# Page text
>>>

The other sport film at the festival, ‘Blikk’ (part one of two apparently), was all about the public domain. In fact it was about a sports field, Melavöllurinn, that until Laugardalsvöllur was built was the headquarters for most Icelandic sports. There is a fascinating story to be told about this field, but somehow the film failed to tell it. The scenes from the old field were often very interesting, but the director failed to use them to build a coherent narrative. Worse, the film proved oddly male-dominated, because while those old pictures showed plenty of women and young girls, the film was constantly interrupted by old men reminiscing about past glories, and not until the very end was a woman interviewed. It must be said that women were underrepresented in most films at the festival, in other cases it could usually be excused because of the story being told but hardly in this case. However, the movie also followed the traces of Icelandic nationalism to our earliest sport heroes, a nationalism that has become bent and corrupt in the more modern films like “A9ainst”.
Finally I should mention ‘Paradox’, a film that in its own way captures Icelandic filmmaking history in a story of two generations. The first was a generation mostly without filmmakers, when Icelandic filmmaking was in its infancy—which was as late as the 1960s. Two Icelandic filmmakers arrive from Sweden to shoot a wordless film with newly graduated actors. But while they finish the shooting, they never get around to editing it and the film seems doomed to lay unfinished in its box forever. However, one of the main actors, Sigurður Skúlason, asks younger filmmakers for help in finishing the film. They agree to edit the old material—but the news stirs the old filmmakers from their slumber. They somehow, for reasons we never quite learn, never managed to make the film they dreamt about—and now some young Turks are stealing their thunder and making a film different to the one they had in mind. In a way you feel sorry for the old filmmakers that never got the same opportunities as their young counterparts, but at the same time you realise they already shot the movie, most of the work was done, yet they let it lay there all these years—which feels like a very typical Icelandic kind of neglect.
THE ETERNAL BATTLE
To answer the original question: did those films capture Iceland? Well, they captured important parts of it, sometimes parts we haven’t seen much of before. And the films were for the most part well done and honest in their intentions. But, rather typically, they mostly happened at the usual polar opposites of Icelandic society: the capital area and the countryside. “The Will To Live” (‘Lífsviljinn’), a short film about a young man who beats cancer, was the one exception I saw, since it took place in Egilsstaðir, but the towns of Iceland are hardly seen.
And in the end, they didn’t show my Iceland, an Iceland I share with tens (if not hundreds) of thousands. Those of us who grew up outside of Reykjavík but emigrated there, either for school or work—or both. We’re usually caught in the firing line, because the debate in Icelandic society tends to be Reykjavík vs. the countryside. Just like the films, which usually focus on just one of those places, rarely both. And nobody bothers to ask us those two simple questions: “Why did you leave?” and “Why didn’t you come back?” But I do hope there is an able filmmaker out there asking those questions right now, because this is an Iceland we haven’t been able to capture yet. I don’t know if it would bring in the tourists, but it would help us locals revisit ourselves. Because while those two nations, rural and urban, keep telling their own stories, their common one is yet untold.

<<<

# Entries supplied
>>>

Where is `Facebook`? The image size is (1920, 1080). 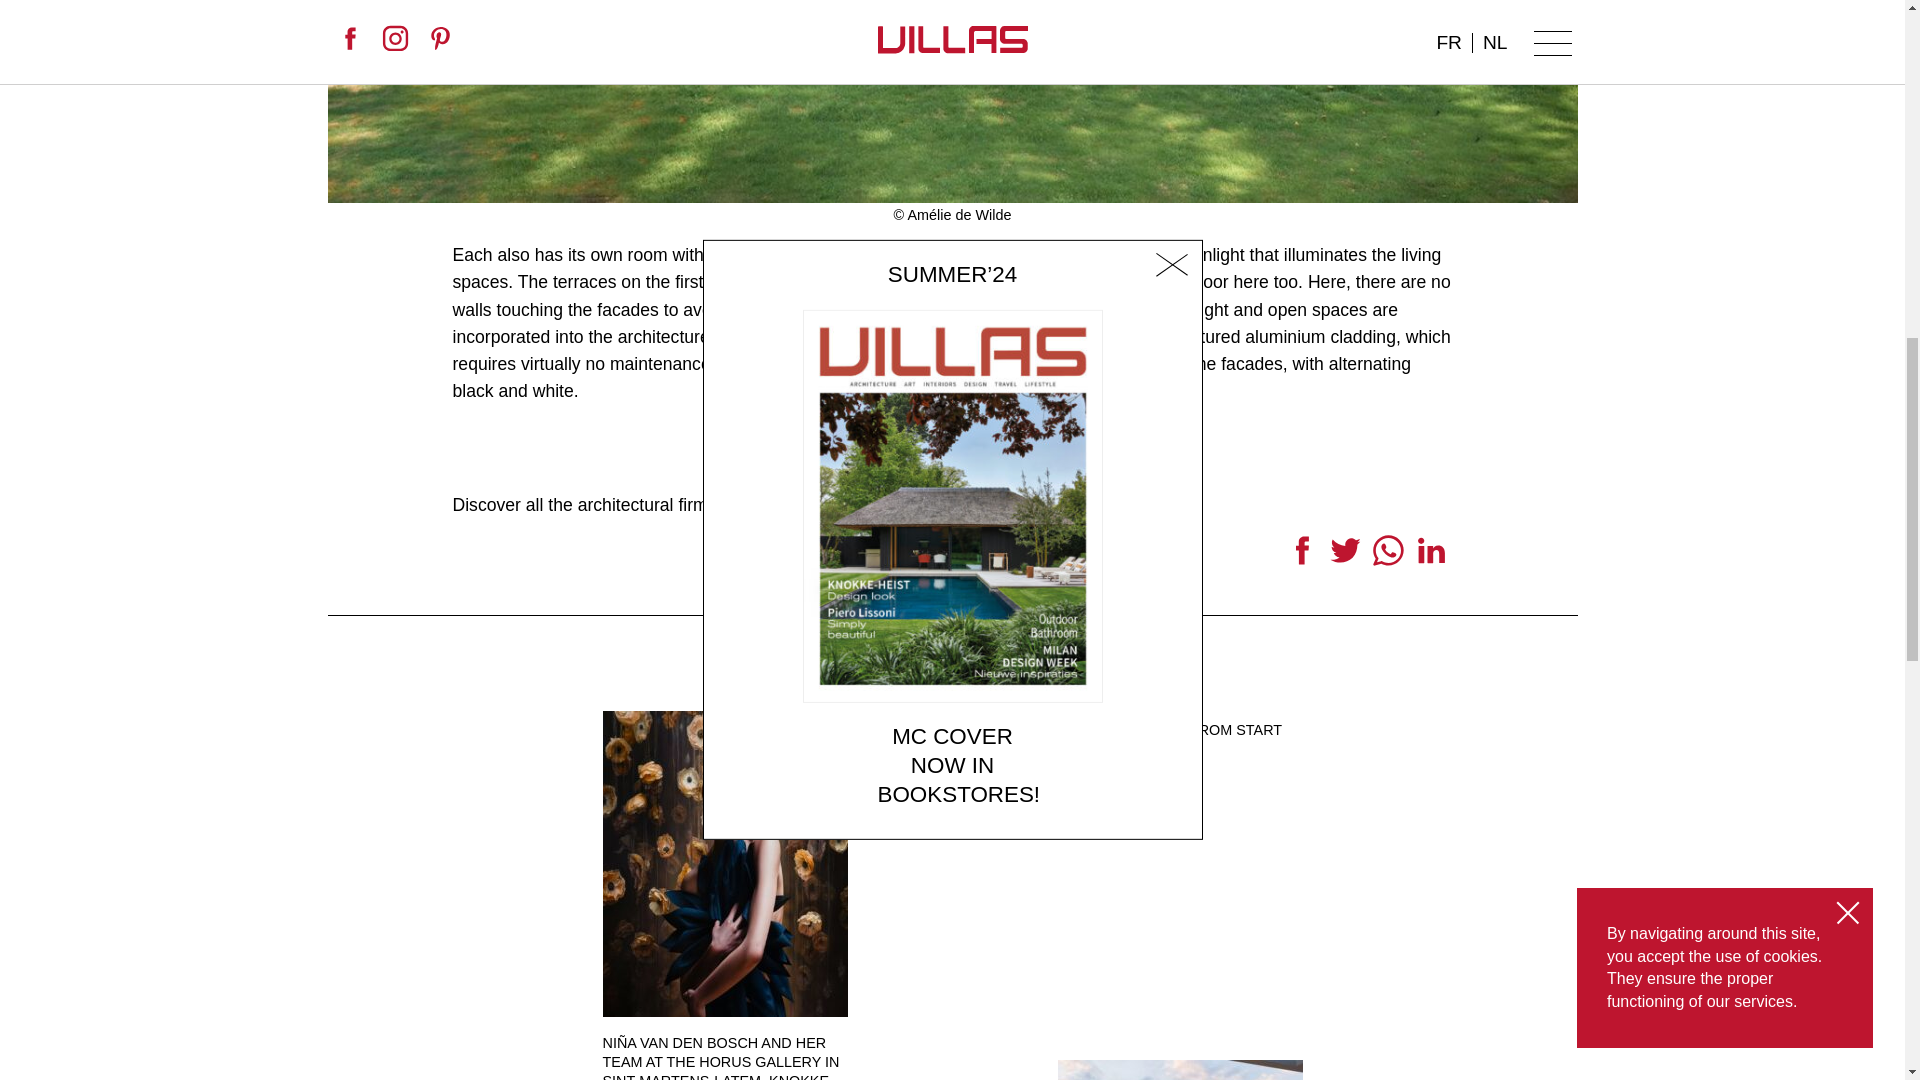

<<<
>>>

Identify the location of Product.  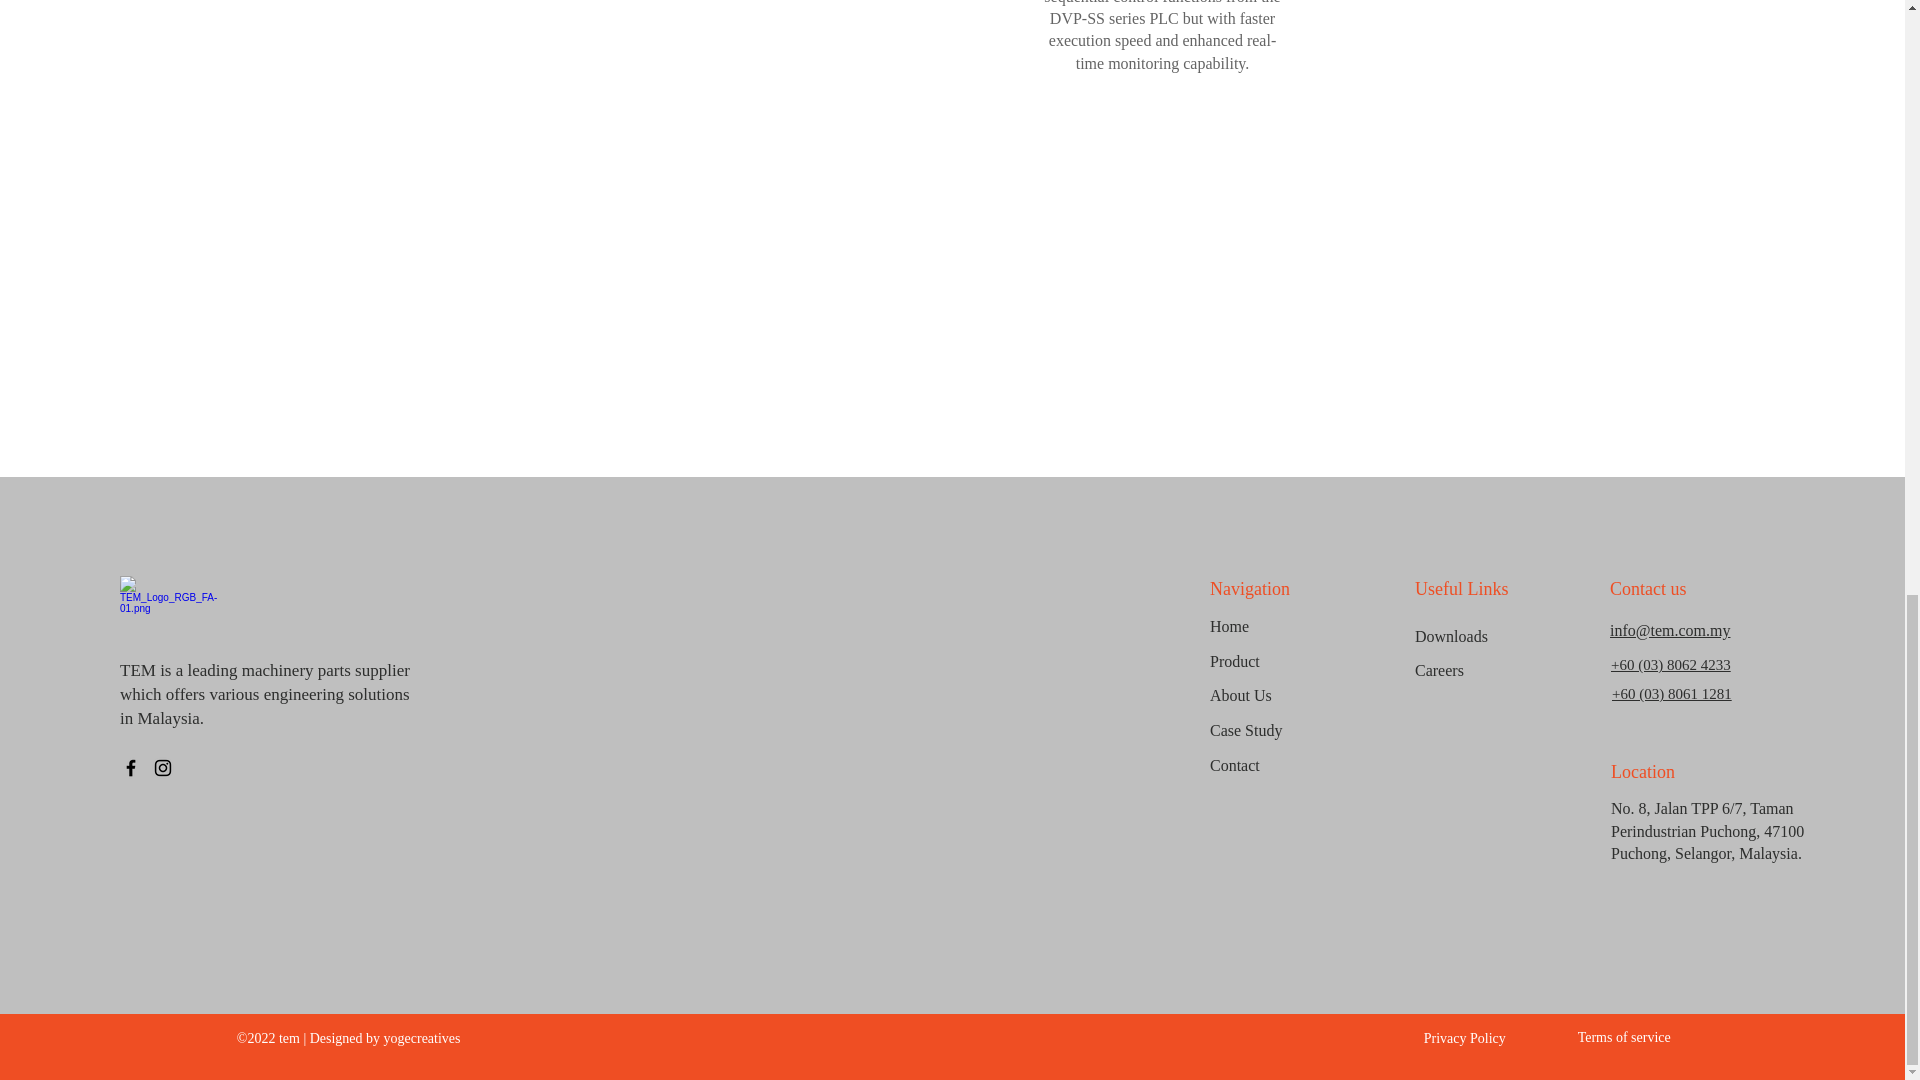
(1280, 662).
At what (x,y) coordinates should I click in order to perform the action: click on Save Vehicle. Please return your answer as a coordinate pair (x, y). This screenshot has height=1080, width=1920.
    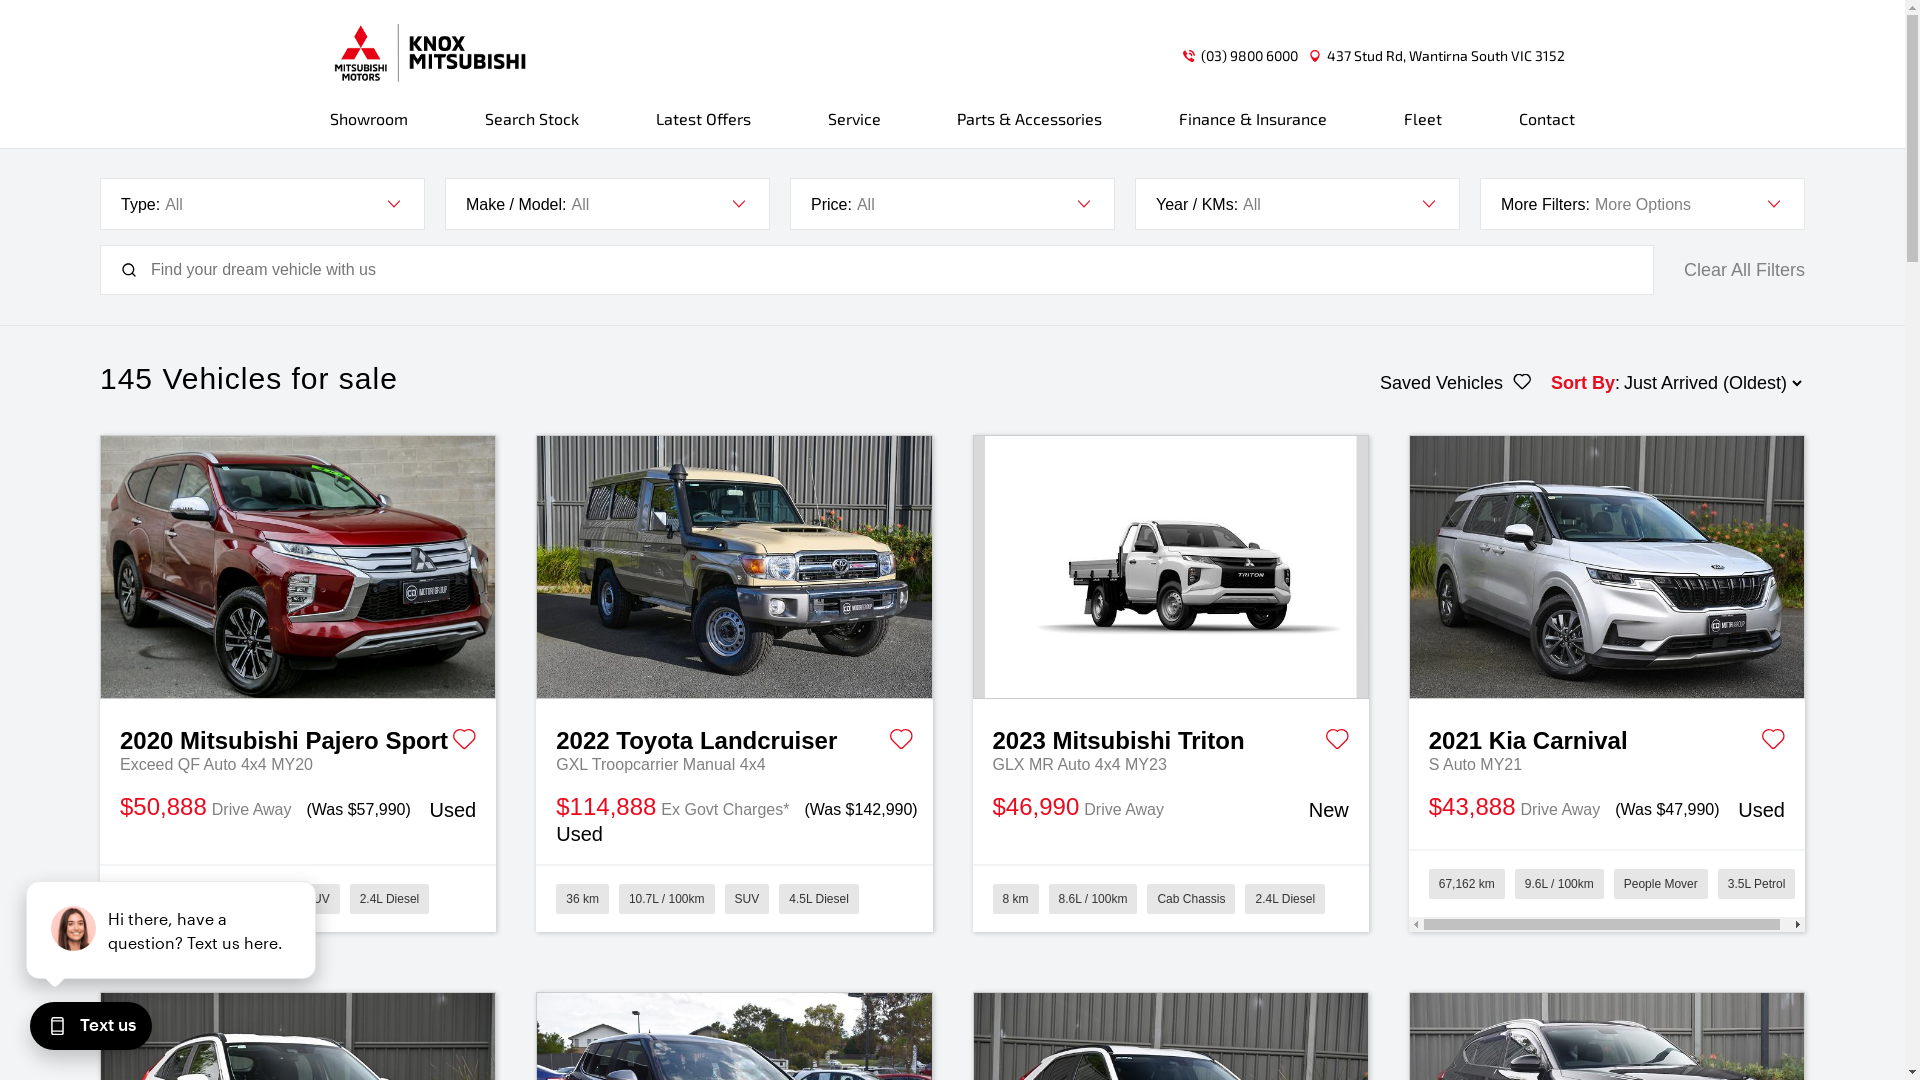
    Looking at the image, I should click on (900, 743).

<<<
>>>

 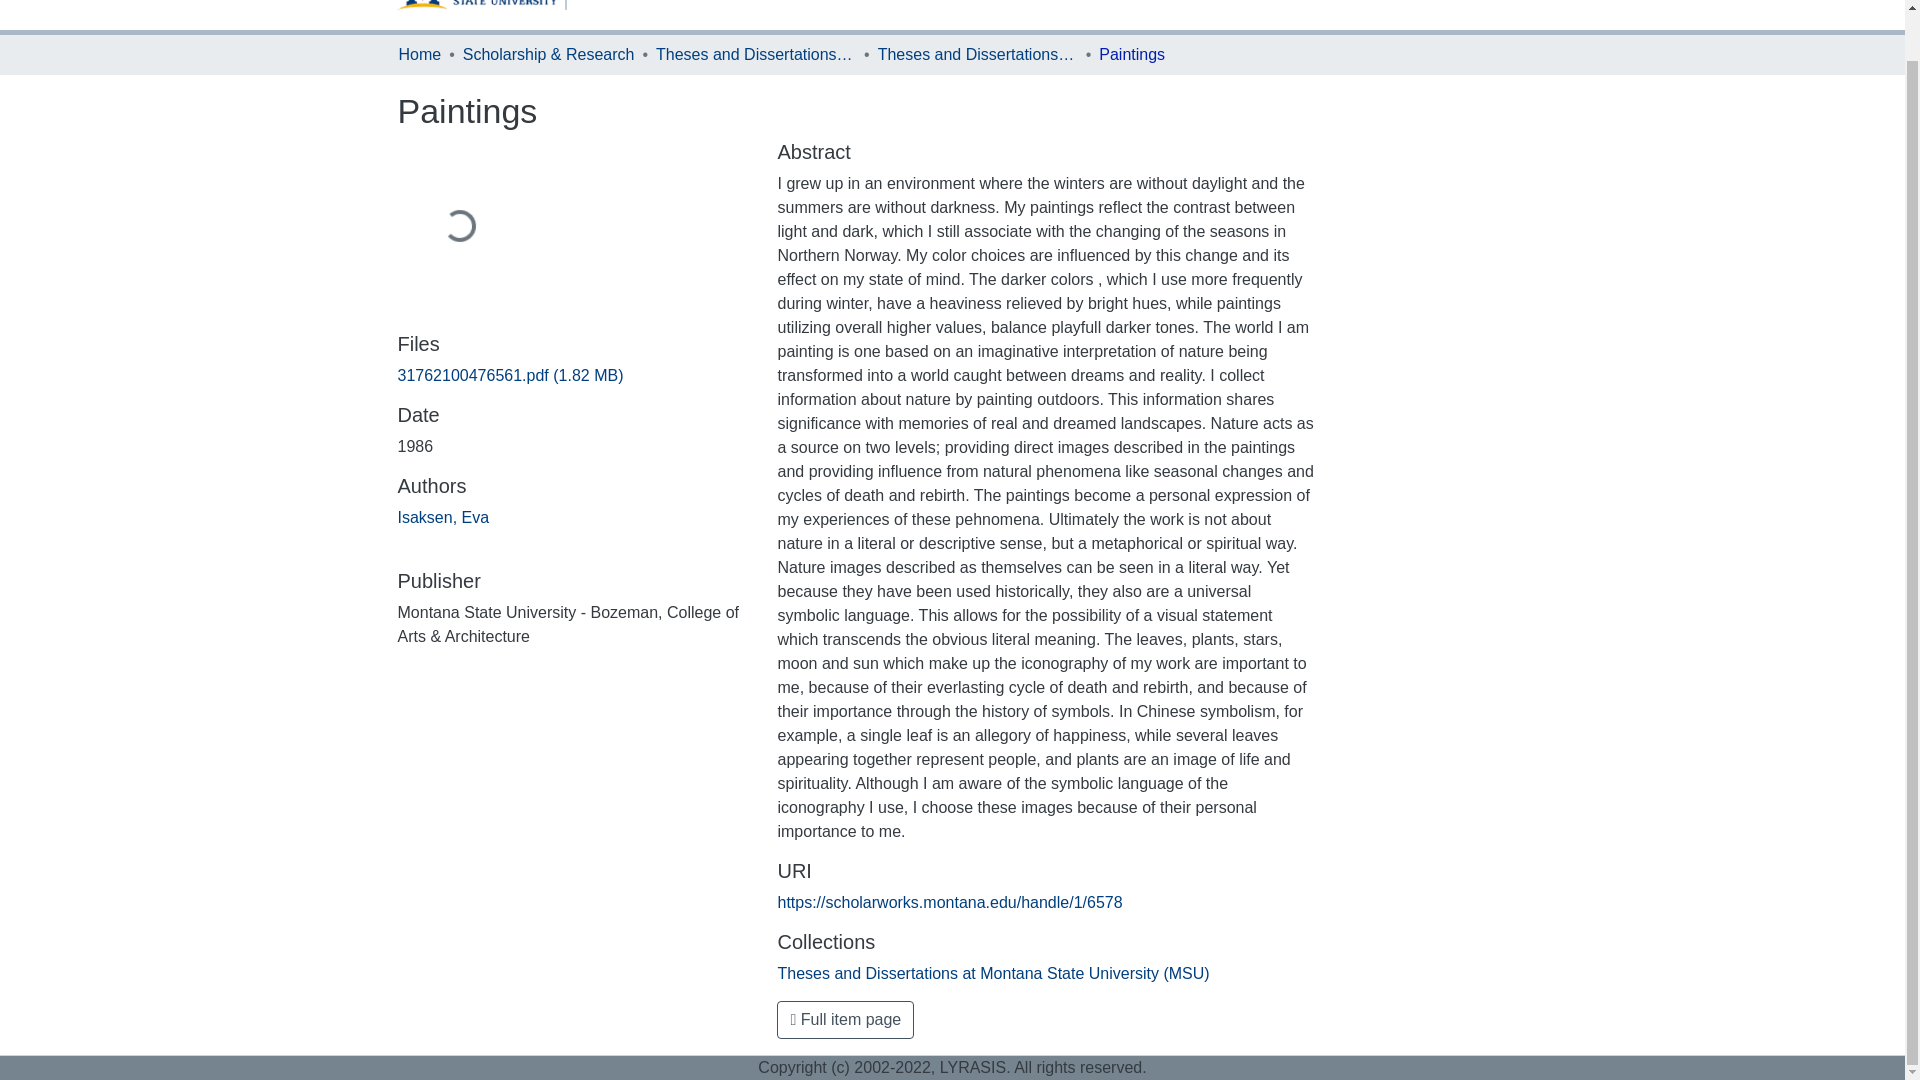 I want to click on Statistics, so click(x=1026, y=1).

<<<

# What to produce
Rewrite the festival film review starting with "THE ETERNAL BATTLE" and going on through "are hardly seen.", putting "rural regions" in place of "countryside".

# Written solution
THE ETERNAL BATTLE
To answer the original question: did those films capture Iceland? Well, they captured important parts of it, sometimes parts we haven’t seen much of before. And the films were for the most part well done and honest in their intentions. But, rather typically, they mostly happened at the usual polar opposites of Icelandic society: the capital area and the rural regions. “The Will To Live” (‘Lífsviljinn’), a short film about a young man who beats cancer, was the one exception I saw, since it took place in Egilsstaðir, but the towns of Iceland are hardly seen.